#### Written request
Please rewrite the records below, swapping every "column header" for "column heading" and leaving everything else unchanged.

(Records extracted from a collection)
-.-.-

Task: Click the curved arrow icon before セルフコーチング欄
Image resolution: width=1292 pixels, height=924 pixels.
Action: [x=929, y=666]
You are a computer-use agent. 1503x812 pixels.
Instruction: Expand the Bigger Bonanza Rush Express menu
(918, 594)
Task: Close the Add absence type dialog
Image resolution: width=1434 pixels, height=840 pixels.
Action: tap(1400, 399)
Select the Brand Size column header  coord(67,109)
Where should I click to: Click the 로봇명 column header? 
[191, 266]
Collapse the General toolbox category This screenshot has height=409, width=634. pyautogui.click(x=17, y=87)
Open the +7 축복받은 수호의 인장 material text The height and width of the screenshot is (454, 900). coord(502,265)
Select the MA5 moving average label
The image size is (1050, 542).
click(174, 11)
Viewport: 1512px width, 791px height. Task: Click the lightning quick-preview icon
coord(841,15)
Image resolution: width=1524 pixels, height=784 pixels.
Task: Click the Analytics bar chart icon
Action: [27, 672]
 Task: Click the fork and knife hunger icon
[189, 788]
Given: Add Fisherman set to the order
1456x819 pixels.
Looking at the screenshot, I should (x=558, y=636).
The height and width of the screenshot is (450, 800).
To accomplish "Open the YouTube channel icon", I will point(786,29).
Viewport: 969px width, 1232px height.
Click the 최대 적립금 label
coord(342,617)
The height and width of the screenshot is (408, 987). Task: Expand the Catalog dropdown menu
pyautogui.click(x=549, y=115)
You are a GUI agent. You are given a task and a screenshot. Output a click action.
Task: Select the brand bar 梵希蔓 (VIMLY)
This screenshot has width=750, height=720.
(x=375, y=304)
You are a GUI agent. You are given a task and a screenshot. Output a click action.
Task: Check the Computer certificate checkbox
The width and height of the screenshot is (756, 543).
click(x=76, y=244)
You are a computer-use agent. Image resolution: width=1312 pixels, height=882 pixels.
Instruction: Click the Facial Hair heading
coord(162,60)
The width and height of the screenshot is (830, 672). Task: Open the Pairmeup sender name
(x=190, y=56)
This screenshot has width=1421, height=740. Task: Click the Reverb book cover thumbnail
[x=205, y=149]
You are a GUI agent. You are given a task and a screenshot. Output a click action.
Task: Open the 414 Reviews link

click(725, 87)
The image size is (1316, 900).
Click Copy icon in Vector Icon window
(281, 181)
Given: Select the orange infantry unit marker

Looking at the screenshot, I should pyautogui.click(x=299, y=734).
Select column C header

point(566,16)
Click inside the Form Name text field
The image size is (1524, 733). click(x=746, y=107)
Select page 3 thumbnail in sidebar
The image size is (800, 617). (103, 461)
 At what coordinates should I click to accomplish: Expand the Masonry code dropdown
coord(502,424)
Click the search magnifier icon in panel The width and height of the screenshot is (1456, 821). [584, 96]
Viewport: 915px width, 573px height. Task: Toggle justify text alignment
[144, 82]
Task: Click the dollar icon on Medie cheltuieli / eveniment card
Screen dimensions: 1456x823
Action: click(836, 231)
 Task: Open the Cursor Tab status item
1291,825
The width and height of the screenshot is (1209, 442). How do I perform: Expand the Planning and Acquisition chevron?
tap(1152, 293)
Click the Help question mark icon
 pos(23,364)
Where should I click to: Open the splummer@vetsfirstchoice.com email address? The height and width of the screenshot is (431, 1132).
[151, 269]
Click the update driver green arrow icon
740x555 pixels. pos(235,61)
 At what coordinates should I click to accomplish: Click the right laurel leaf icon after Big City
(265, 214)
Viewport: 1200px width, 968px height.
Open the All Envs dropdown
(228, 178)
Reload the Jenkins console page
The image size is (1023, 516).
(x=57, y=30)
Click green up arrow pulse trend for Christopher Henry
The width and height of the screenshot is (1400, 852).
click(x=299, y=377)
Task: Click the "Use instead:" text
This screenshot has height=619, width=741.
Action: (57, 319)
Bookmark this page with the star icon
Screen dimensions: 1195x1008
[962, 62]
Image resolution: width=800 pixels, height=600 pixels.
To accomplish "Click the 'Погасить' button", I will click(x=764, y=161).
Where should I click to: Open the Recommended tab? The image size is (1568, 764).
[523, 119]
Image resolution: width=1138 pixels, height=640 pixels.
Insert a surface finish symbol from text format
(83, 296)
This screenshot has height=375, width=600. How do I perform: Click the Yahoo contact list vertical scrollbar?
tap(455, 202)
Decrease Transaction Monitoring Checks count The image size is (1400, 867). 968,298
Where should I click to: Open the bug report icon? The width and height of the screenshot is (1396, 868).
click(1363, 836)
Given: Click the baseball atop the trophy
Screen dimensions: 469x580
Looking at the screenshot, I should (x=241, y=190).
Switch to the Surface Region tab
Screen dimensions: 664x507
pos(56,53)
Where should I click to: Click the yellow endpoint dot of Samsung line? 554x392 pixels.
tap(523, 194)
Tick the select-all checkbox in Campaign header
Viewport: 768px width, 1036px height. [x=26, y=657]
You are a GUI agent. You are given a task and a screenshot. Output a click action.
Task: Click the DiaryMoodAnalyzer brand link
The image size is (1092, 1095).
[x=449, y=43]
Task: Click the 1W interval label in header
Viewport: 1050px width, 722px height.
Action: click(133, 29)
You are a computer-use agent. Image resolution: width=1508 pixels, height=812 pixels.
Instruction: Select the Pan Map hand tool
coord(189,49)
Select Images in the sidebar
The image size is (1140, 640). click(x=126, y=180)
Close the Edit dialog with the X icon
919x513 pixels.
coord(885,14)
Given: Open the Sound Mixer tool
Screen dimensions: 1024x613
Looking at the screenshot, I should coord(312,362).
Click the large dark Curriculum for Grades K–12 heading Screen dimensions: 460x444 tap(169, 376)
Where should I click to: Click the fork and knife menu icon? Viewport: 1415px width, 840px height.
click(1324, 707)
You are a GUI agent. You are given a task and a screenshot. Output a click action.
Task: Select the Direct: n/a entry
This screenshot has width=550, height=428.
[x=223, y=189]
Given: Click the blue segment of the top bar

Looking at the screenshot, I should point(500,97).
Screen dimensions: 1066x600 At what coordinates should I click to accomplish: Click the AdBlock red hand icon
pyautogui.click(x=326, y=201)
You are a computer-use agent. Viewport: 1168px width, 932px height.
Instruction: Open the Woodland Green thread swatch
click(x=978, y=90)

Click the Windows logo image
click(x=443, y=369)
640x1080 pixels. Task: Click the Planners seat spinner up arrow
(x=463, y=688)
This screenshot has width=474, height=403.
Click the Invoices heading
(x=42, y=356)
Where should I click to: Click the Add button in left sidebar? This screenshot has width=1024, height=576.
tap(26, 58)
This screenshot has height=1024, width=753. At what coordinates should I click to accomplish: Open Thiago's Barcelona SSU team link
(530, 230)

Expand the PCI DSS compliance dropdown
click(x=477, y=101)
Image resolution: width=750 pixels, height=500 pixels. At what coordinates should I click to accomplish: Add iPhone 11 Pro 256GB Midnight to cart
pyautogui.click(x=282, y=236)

-.-.-

#### Task result
Task: Click the curved arrow icon before セルフコーチング欄
Image resolution: width=1292 pixels, height=924 pixels.
Action: [x=929, y=666]
You are a computer-use agent. 1503x812 pixels.
Instruction: Expand the Bigger Bonanza Rush Express menu
(918, 594)
Task: Close the Add absence type dialog
Image resolution: width=1434 pixels, height=840 pixels.
Action: tap(1400, 399)
Select the Brand Size column heading  coord(67,109)
Where should I click to: Click the 로봇명 column heading? 
[191, 266]
Collapse the General toolbox category This screenshot has height=409, width=634. pyautogui.click(x=17, y=87)
Open the +7 축복받은 수호의 인장 material text The height and width of the screenshot is (454, 900). coord(502,265)
Select the MA5 moving average label
The image size is (1050, 542).
click(174, 11)
Viewport: 1512px width, 791px height. Task: Click the lightning quick-preview icon
coord(841,15)
Image resolution: width=1524 pixels, height=784 pixels.
Task: Click the Analytics bar chart icon
Action: [27, 672]
 Task: Click the fork and knife hunger icon
[189, 788]
Given: Add Fisherman set to the order
1456x819 pixels.
Looking at the screenshot, I should (x=558, y=636).
The height and width of the screenshot is (450, 800).
To accomplish "Open the YouTube channel icon", I will point(786,29).
Viewport: 969px width, 1232px height.
Click the 최대 적립금 label
coord(342,617)
The height and width of the screenshot is (408, 987). Task: Expand the Catalog dropdown menu
pyautogui.click(x=549, y=115)
You are a GUI agent. You are given a task and a screenshot. Output a click action.
Task: Select the brand bar 梵希蔓 (VIMLY)
This screenshot has width=750, height=720.
(x=375, y=304)
You are a GUI agent. You are given a task and a screenshot. Output a click action.
Task: Check the Computer certificate checkbox
The width and height of the screenshot is (756, 543).
click(x=76, y=244)
You are a computer-use agent. Image resolution: width=1312 pixels, height=882 pixels.
Instruction: Click the Facial Hair heading
coord(162,60)
The width and height of the screenshot is (830, 672). Task: Open the Pairmeup sender name
(x=190, y=56)
This screenshot has width=1421, height=740. Task: Click the Reverb book cover thumbnail
[x=205, y=149]
You are a GUI agent. You are given a task and a screenshot. Output a click action.
Task: Open the 414 Reviews link

click(725, 87)
The image size is (1316, 900).
Click Copy icon in Vector Icon window
(281, 181)
Given: Select the orange infantry unit marker

Looking at the screenshot, I should pyautogui.click(x=299, y=734).
Select column C header

point(566,16)
Click inside the Form Name text field
The image size is (1524, 733). click(x=746, y=107)
Select page 3 thumbnail in sidebar
The image size is (800, 617). (103, 461)
 At what coordinates should I click to accomplish: Expand the Masonry code dropdown
coord(502,424)
Click the search magnifier icon in panel The width and height of the screenshot is (1456, 821). [584, 96]
Viewport: 915px width, 573px height. Task: Toggle justify text alignment
[144, 82]
Task: Click the dollar icon on Medie cheltuieli / eveniment card
Screen dimensions: 1456x823
Action: click(836, 231)
 Task: Open the Cursor Tab status item
1291,825
The width and height of the screenshot is (1209, 442). How do I perform: Expand the Planning and Acquisition chevron?
tap(1152, 293)
Click the Help question mark icon
 pos(23,364)
Where should I click to: Open the splummer@vetsfirstchoice.com email address? The height and width of the screenshot is (431, 1132).
[151, 269]
Click the update driver green arrow icon
740x555 pixels. pos(235,61)
 At what coordinates should I click to accomplish: Click the right laurel leaf icon after Big City
(265, 214)
Viewport: 1200px width, 968px height.
Open the All Envs dropdown
(228, 178)
Reload the Jenkins console page
The image size is (1023, 516).
(x=57, y=30)
Click green up arrow pulse trend for Christopher Henry
The width and height of the screenshot is (1400, 852).
click(x=299, y=377)
Task: Click the "Use instead:" text
This screenshot has height=619, width=741.
Action: (57, 319)
Bookmark this page with the star icon
Screen dimensions: 1195x1008
[962, 62]
Image resolution: width=800 pixels, height=600 pixels.
To accomplish "Click the 'Погасить' button", I will click(x=764, y=161).
Where should I click to: Open the Recommended tab? The image size is (1568, 764).
[523, 119]
Image resolution: width=1138 pixels, height=640 pixels.
Insert a surface finish symbol from text format
(83, 296)
This screenshot has height=375, width=600. How do I perform: Click the Yahoo contact list vertical scrollbar?
tap(455, 202)
Decrease Transaction Monitoring Checks count The image size is (1400, 867). 968,298
Where should I click to: Open the bug report icon? The width and height of the screenshot is (1396, 868).
click(1363, 836)
Given: Click the baseball atop the trophy
Screen dimensions: 469x580
Looking at the screenshot, I should (x=241, y=190).
Switch to the Surface Region tab
Screen dimensions: 664x507
pos(56,53)
Where should I click to: Click the yellow endpoint dot of Samsung line? 554x392 pixels.
tap(523, 194)
Tick the select-all checkbox in Campaign header
Viewport: 768px width, 1036px height. [x=26, y=657]
You are a GUI agent. You are given a task and a screenshot. Output a click action.
Task: Click the DiaryMoodAnalyzer brand link
The image size is (1092, 1095).
[x=449, y=43]
Task: Click the 1W interval label in header
Viewport: 1050px width, 722px height.
Action: click(133, 29)
You are a computer-use agent. Image resolution: width=1508 pixels, height=812 pixels.
Instruction: Select the Pan Map hand tool
coord(189,49)
Select Images in the sidebar
The image size is (1140, 640). click(x=126, y=180)
Close the Edit dialog with the X icon
919x513 pixels.
coord(885,14)
Given: Open the Sound Mixer tool
Screen dimensions: 1024x613
Looking at the screenshot, I should coord(312,362).
Click the large dark Curriculum for Grades K–12 heading Screen dimensions: 460x444 tap(169, 376)
Where should I click to: Click the fork and knife menu icon? Viewport: 1415px width, 840px height.
click(1324, 707)
You are a GUI agent. You are given a task and a screenshot. Output a click action.
Task: Select the Direct: n/a entry
This screenshot has width=550, height=428.
[x=223, y=189]
Given: Click the blue segment of the top bar

Looking at the screenshot, I should point(500,97).
Screen dimensions: 1066x600 At what coordinates should I click to accomplish: Click the AdBlock red hand icon
pyautogui.click(x=326, y=201)
You are a computer-use agent. Viewport: 1168px width, 932px height.
Instruction: Open the Woodland Green thread swatch
click(x=978, y=90)

Click the Windows logo image
click(x=443, y=369)
640x1080 pixels. Task: Click the Planners seat spinner up arrow
(x=463, y=688)
This screenshot has width=474, height=403.
Click the Invoices heading
(x=42, y=356)
Where should I click to: Click the Add button in left sidebar? This screenshot has width=1024, height=576.
tap(26, 58)
This screenshot has height=1024, width=753. At what coordinates should I click to accomplish: Open Thiago's Barcelona SSU team link
(530, 230)

Expand the PCI DSS compliance dropdown
click(x=477, y=101)
Image resolution: width=750 pixels, height=500 pixels. At what coordinates should I click to accomplish: Add iPhone 11 Pro 256GB Midnight to cart
pyautogui.click(x=282, y=236)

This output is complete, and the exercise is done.